Reader Comments (rss)

(Flattened / Threaded)

  1.  
    identicon
    Anonymous Coward, Apr 6th, 2010 @ 1:10am

    until you separate off blabber and useless reposting of information which isnt content just chatting you wont get anything else right. water cooler talk online isnt content.

     

    reply to this | link to this | view in thread ]

  2.  
    identicon
    Any Mouse, Apr 6th, 2010 @ 1:36am

    Re:

    I would suggest that it is, indeed, content. Your 'water cooler talk' is the discussion of news, ideas, and concepts. That, my friend, is true content.

     

    reply to this | link to this | view in thread ]

  3.  
    identicon
    Anonymous Coward, Apr 6th, 2010 @ 1:55am

    So, how can we move ahead with better metrics for user-generated content and what should those metrics be?

    That depends on what you're interested in. You need to decide that before trying to figure out how to measure it.

     

    reply to this | link to this | view in thread ]

  4.  
    identicon
    Derek, Apr 6th, 2010 @ 4:22am

    "... ignoring the problem and living off anecdotes" pretty well sums up the entire American intellect these days.

     

    reply to this | link to this | view in thread ]

  5.  
    identicon
    Anonymous Coward, Apr 6th, 2010 @ 6:05am

    Perhaps we shouldn't distinguish between user and corporate-generated content.

    It is often said that user-generated content is mostly crap, but consider sites like Wired and Ars Technica.

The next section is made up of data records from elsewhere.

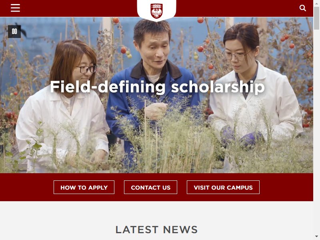The image size is (320, 240).
Task: Click the university crest shield logo
Action: coord(156,11)
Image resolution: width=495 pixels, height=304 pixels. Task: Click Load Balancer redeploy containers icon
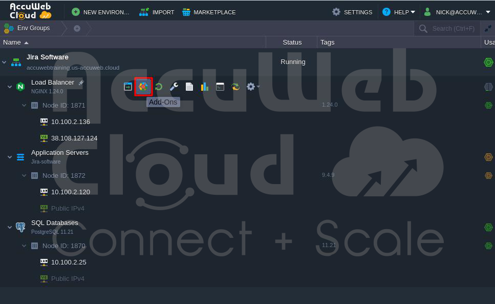coord(235,87)
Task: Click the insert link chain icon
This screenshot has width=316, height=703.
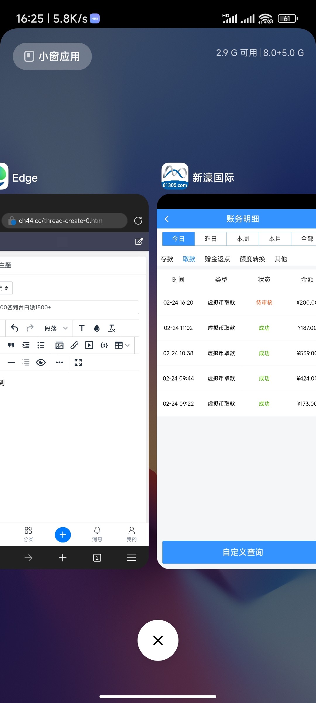Action: click(x=74, y=345)
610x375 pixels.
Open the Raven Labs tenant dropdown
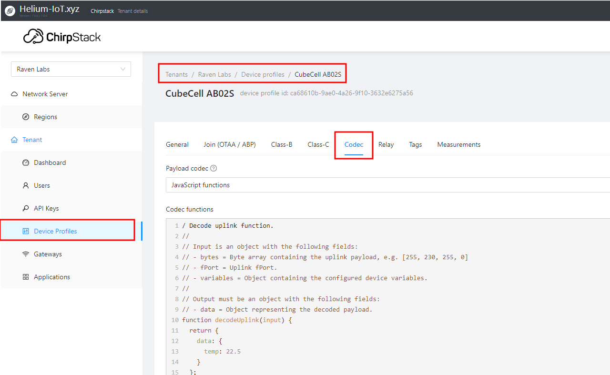pyautogui.click(x=71, y=69)
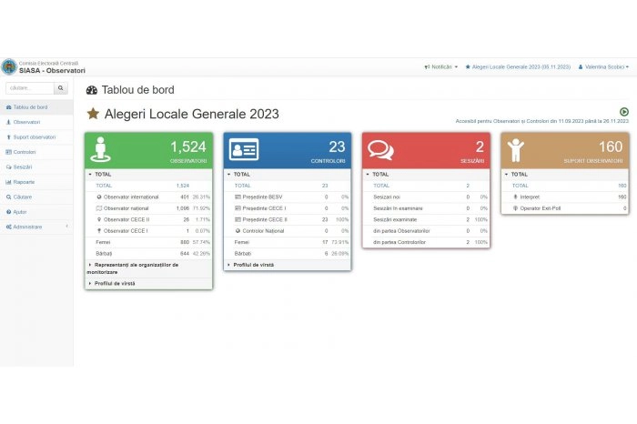Click the green Observatori person icon

point(103,149)
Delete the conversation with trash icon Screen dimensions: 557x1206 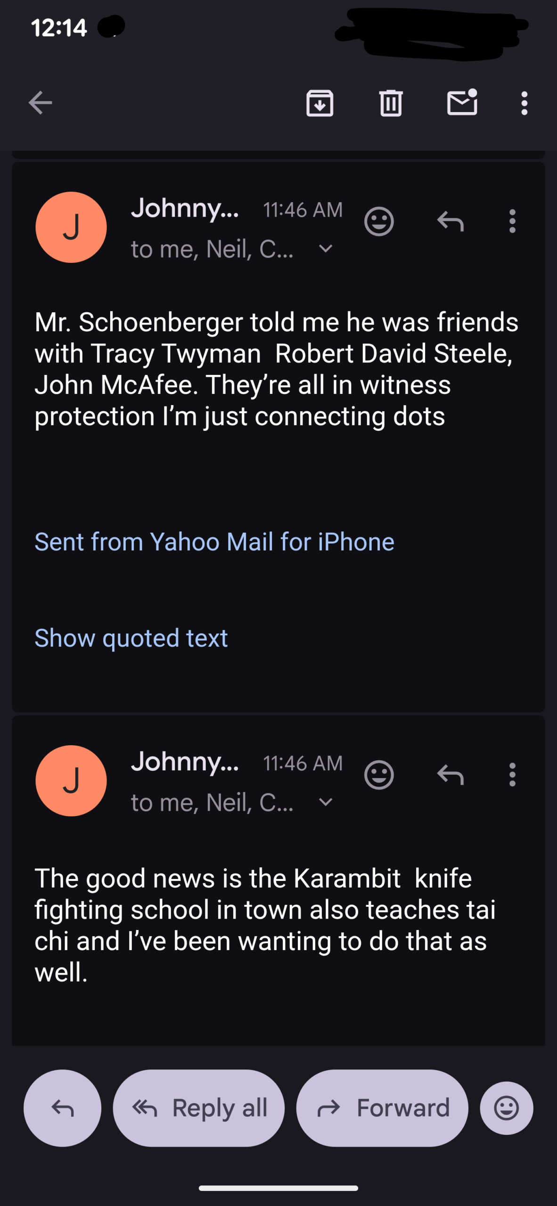tap(391, 103)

They publish huge, glaring typographical errors every day. These are the kinds of errors that someone with a 3rd grade level of literacy could look over once and detect. Yet despite that, they consider themselves professionals.

    In terms of video content, think of all the shows today that have a laugh track. If the content were actually funny, would they have to overlay the audio with laughter to try to queue it from you?

    Having lots of content can be good, but we should focus on quality content, regardless of who created it. It shouldn't matter if it is a guild writer or good ol' AC; good content is good and bad content is bad.

     

    reply to this | link to this | view in thread ]

  6.  
    identicon
    Anonymous Coward, Apr 6th, 2010 @ 6:21am

    To further expand upon that point, from a content consumer's point of view, things like the creator's motivation and budget are irrelevant. People don't care about how much money it took to make a 2 hour movie of CG Escher paintings humping. They just want to be wowed by Transformers 3.

    People don't care whether the witers for Big Bang Theory are really into it or are "just doing their job". They just want to hear Sheldon say something snarky.

    The common things we use to distinguish professional and ameture content creators don't factor in to the content consumer's experience.

     

    reply to this | link to this | view in thread ]

  7.  
    icon
    Killer_Tofu (profile), Apr 6th, 2010 @ 6:25am

    A truly creative age

    This may be just my opinion but I don't think we can have a truly creative age until copyright is drastically reduced or weakened from its current state. There are tons of good mash up ideas and collages and things of the sort that can be awesome, but right now are hindered because of copyright.
    If we truly want to unleash creativity, I think copyright needs to go or be brought back down to a minimum.

     

    reply to this | link to this | view in thread ]

  8.  
    identicon
    Anonymous Coward, Apr 6th, 2010 @ 6:46am

    Re: A truly creative age

    Copyright is indeed out of control, but I find that some of its unintended consequences are actually beneficial. One of those (quite) unintended consequences is that the people are forced to retake their own culture by creating it themselves. This leads to even more creativity, although not in the way copyright intended.

    However, this benefit would be a complete non-issue if copyright were reigned in (or abolished). The people creating and enjoying their own culture would be the norm, not the fringe.

     

    reply to this | link to this | view in thread ]

  9.  
    identicon
    Anonymous Coward, Apr 6th, 2010 @ 7:48am

    Re: Re:

    Only content created by professionals is legitimate!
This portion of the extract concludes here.